TEXTAUSZUG -
▬▬▬▬▬▬▬▬▬▬
Sind wir Leser, gemeinsam mit dem Autor, aus dem rätselhaften John McEnroe am Ende ein wenig schlauer geworden? Vielleicht liegt der jugendliche Tim Adams ja gar nicht so falsch, der an einem verregneten Sommertag im London des Jahres 1983 ansteht für Achtelfinal-Karten eines McEnroe-Matches und sich die Zeit mit der Lektüre eines Buches von J.D. Salinger vertreibt. Salinger deshalb, weil er kurze Zeit zuvor den „Fänger im Roggen“ gelesen hat und sich beim zornigen Holden Caulfield ein wenig an seinen Tennis-Helden erinnert fühlte. McEnroe als zorniger Rebell, der auf die Regeln der Erwachsenen pfeift und so recht nicht über die Eitelkeit und Egozentrik eines pubertierenden Teenagers hinaus gekommen ist? Das mag passen, aber große Genies – ob in der Kunst oder im Sport – haben ein gutes Recht auf ihre Eigenarten.
Von Dominik Rose
Literaturangaben:
ADAMS, TIM: Being John McEnroe. Übersetzt aus dem Englischen von Matthias Fienbork. Berlin Verlag, Berlin 2008. 142S., 16 €.
▬▬▬▬▬▬▬▬▬▬
BEREITGESTELLTE DATEN -
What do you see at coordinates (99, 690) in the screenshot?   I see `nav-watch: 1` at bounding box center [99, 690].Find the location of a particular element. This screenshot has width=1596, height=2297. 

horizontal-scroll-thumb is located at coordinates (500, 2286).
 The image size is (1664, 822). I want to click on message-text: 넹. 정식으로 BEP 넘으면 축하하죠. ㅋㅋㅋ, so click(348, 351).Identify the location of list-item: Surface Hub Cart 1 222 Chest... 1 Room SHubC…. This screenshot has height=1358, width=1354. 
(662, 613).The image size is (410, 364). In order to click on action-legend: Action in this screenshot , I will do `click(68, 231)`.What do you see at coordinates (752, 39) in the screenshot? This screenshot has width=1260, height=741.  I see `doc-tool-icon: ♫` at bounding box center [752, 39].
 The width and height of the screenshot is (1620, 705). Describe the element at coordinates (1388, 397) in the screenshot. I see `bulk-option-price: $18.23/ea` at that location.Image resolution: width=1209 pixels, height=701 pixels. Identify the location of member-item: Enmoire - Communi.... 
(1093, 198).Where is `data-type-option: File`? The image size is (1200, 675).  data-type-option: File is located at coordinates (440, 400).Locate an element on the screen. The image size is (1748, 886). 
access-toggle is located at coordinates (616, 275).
▬▬▬▬▬▬▬▬▬▬
MATERIAL ERKUNDEN -
- A) Beantworte diese Fragen zum Textauszug:
(i) In welchem Jahr steht der junge Tim Adams in London für Karten an?
(ii) Welches Buch hatte er kurz zuvor gelesen?
(iii) Wer hat das Buch von Tim Adams aus dem Englischen übersetzt?
- B) Stimmen diese Aussagen mit dem Textauszug überein? Antworte jeweils mit Ja oder Nein und zitiere die Worte, die den Ausschlag geben.
(i) Tim Adams stand an einem sonnigen Sommertag für Karten an.
(ii) Das Buch ist im Berlin Verlag erschienen.
(iii) Das Buch hat 200 Seiten.
- C) Schreib den Teil des Textauszugs zwischen „Sind wir Leser, gemeinsam“ und „auf ihre Eigenarten.“ neu, beide eingeschlossen, und setz dabei „Lieblingsspieler“ an die Stelle von „Tennis-Helden“.
Die Daten stehen für sich und gehören nicht zum Textauszug.

ANTWORTEN JE AUFGABE -
- A)
(i) 1983
(ii) Den „Fänger im Roggen“
(iii) Matthias Fienbork

- B)
(i) Nein: „an einem verregneten Sommertag“
(ii) Ja: „Berlin Verlag, Berlin 2008“
(iii) Nein: „142S.“

- C)
Sind wir Leser, gemeinsam mit dem Autor, aus dem rätselhaften John McEnroe am Ende ein wenig schlauer geworden? Vielleicht liegt der jugendliche Tim Adams ja gar nicht so falsch, der an einem verregneten Sommertag im London des Jahres 1983 ansteht für Achtelfinal-Karten eines McEnroe-Matches und sich die Zeit mit der Lektüre eines Buches von J.D. Salinger vertreibt. Salinger deshalb, weil er kurze Zeit zuvor den „Fänger im Roggen“ gelesen hat und sich beim zornigen Holden Caulfield ein wenig an seinen Lieblingsspieler erinnert fühlte. McEnroe als zorniger Rebell, der auf die Regeln der Erwachsenen pfeift und so recht nicht über die Eitelkeit und Egozentrik eines pubertierenden Teenagers hinaus gekommen ist? Das mag passen, aber große Genies – ob in der Kunst oder im Sport – haben ein gutes Recht auf ihre Eigenarten.